Written task:
Copy each of the items below word for word, leaving nothing out.

Information provided:
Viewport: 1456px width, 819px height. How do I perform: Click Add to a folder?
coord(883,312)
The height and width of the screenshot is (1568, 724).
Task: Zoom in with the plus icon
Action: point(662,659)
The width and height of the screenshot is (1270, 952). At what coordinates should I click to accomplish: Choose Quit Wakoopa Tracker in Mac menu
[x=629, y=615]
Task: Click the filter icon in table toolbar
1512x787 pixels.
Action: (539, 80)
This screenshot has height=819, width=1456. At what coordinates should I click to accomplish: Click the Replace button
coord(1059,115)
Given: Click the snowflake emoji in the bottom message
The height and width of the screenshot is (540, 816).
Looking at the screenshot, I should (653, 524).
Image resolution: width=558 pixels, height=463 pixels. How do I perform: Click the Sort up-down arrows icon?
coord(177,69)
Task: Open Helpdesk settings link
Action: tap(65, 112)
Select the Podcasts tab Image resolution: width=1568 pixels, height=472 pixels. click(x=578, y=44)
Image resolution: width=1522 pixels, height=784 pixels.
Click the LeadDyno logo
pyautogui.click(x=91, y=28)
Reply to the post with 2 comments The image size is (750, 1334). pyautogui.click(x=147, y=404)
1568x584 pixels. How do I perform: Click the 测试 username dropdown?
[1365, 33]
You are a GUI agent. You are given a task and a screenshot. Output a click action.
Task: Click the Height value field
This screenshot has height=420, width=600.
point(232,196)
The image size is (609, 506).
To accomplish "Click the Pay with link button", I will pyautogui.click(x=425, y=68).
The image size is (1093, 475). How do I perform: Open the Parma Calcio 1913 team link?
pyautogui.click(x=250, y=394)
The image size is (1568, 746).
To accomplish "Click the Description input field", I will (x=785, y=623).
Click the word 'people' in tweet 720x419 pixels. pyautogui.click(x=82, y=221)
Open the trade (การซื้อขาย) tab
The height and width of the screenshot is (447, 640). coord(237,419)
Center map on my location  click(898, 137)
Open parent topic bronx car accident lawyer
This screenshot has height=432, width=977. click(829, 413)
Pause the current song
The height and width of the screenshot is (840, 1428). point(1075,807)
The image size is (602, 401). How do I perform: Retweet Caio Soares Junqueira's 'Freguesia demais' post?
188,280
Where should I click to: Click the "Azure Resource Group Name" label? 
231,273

Exercise answer:
Viewport: 1456px width, 819px height. How do I perform: Click Add to a folder?
coord(883,312)
The height and width of the screenshot is (1568, 724).
Task: Zoom in with the plus icon
Action: point(662,659)
The width and height of the screenshot is (1270, 952). At what coordinates should I click to accomplish: Choose Quit Wakoopa Tracker in Mac menu
[x=629, y=615]
Task: Click the filter icon in table toolbar
1512x787 pixels.
Action: (539, 80)
This screenshot has height=819, width=1456. At what coordinates should I click to accomplish: Click the Replace button
coord(1059,115)
Given: Click the snowflake emoji in the bottom message
The height and width of the screenshot is (540, 816).
Looking at the screenshot, I should (653, 524).
Image resolution: width=558 pixels, height=463 pixels. How do I perform: Click the Sort up-down arrows icon?
coord(177,69)
Task: Open Helpdesk settings link
Action: tap(65, 112)
Select the Podcasts tab Image resolution: width=1568 pixels, height=472 pixels. click(x=578, y=44)
Image resolution: width=1522 pixels, height=784 pixels.
Click the LeadDyno logo
pyautogui.click(x=91, y=28)
Reply to the post with 2 comments The image size is (750, 1334). pyautogui.click(x=147, y=404)
1568x584 pixels. How do I perform: Click the 测试 username dropdown?
[1365, 33]
You are a GUI agent. You are given a task and a screenshot. Output a click action.
Task: Click the Height value field
This screenshot has height=420, width=600.
point(232,196)
The image size is (609, 506).
To accomplish "Click the Pay with link button", I will pyautogui.click(x=425, y=68).
The image size is (1093, 475). How do I perform: Open the Parma Calcio 1913 team link?
pyautogui.click(x=250, y=394)
The image size is (1568, 746).
To accomplish "Click the Description input field", I will (x=785, y=623).
Click the word 'people' in tweet 720x419 pixels. pyautogui.click(x=82, y=221)
Open the trade (การซื้อขาย) tab
The height and width of the screenshot is (447, 640). coord(237,419)
Center map on my location  click(898, 137)
Open parent topic bronx car accident lawyer
This screenshot has height=432, width=977. click(829, 413)
Pause the current song
The height and width of the screenshot is (840, 1428). point(1075,807)
The image size is (602, 401). How do I perform: Retweet Caio Soares Junqueira's 'Freguesia demais' post?
188,280
Where should I click to: Click the "Azure Resource Group Name" label? 
231,273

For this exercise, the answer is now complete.